EXTRACTED DATA:
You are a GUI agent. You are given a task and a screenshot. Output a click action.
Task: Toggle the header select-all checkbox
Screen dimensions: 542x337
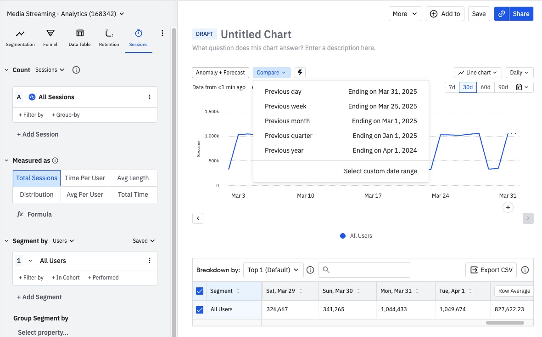(x=200, y=291)
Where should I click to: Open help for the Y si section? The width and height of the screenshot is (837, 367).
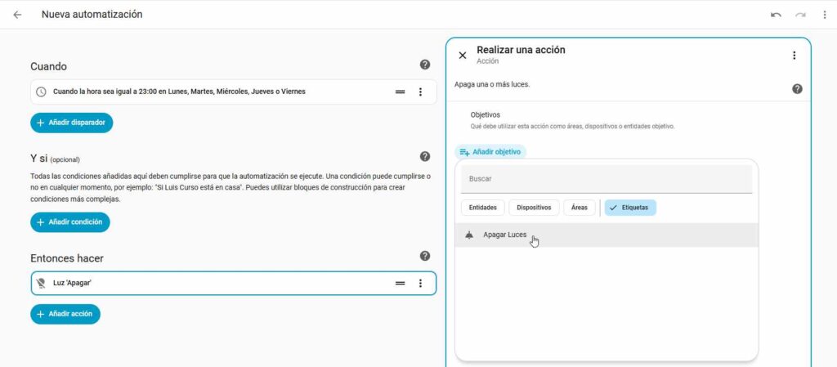pos(425,157)
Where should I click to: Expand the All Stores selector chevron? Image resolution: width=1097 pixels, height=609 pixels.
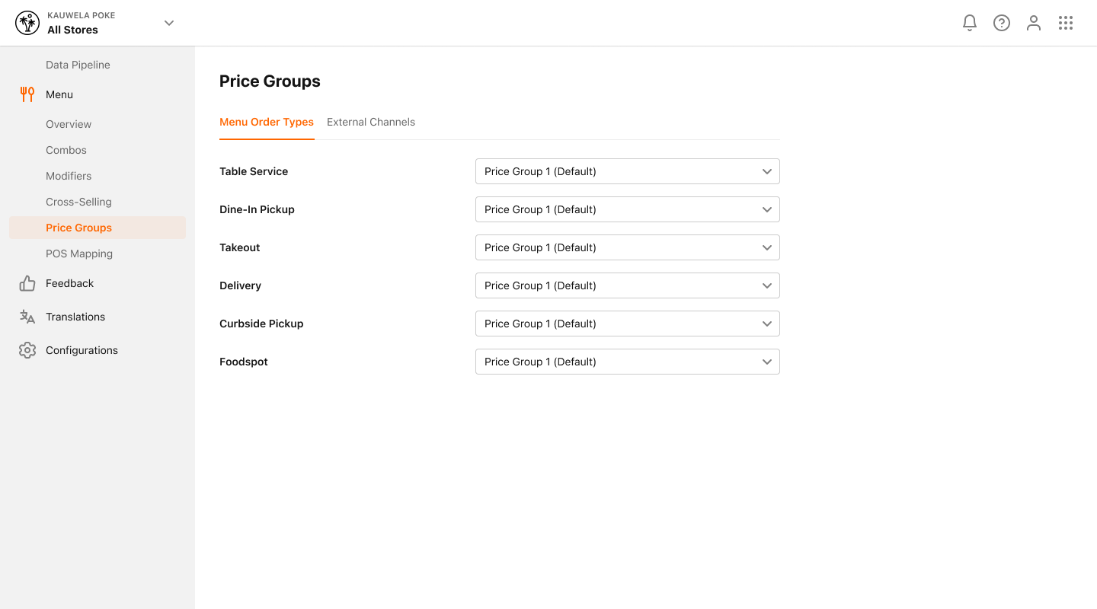(x=169, y=23)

WHAT YOU HAVE TO DO: I need the entries printed exactly, with each picture left out.

ANSWER FOR THE TASK:
You are a GUI agent. You are given a task and a screenshot. Output a click action.
Task: Toggle the header select-all checkbox
Screen dimensions: 542x337
(x=200, y=291)
Where should I click to: Open help for the Y si section? The width and height of the screenshot is (837, 367).
pos(425,157)
Where should I click to: Expand the All Stores selector chevron? Image resolution: width=1097 pixels, height=609 pixels.
(x=169, y=23)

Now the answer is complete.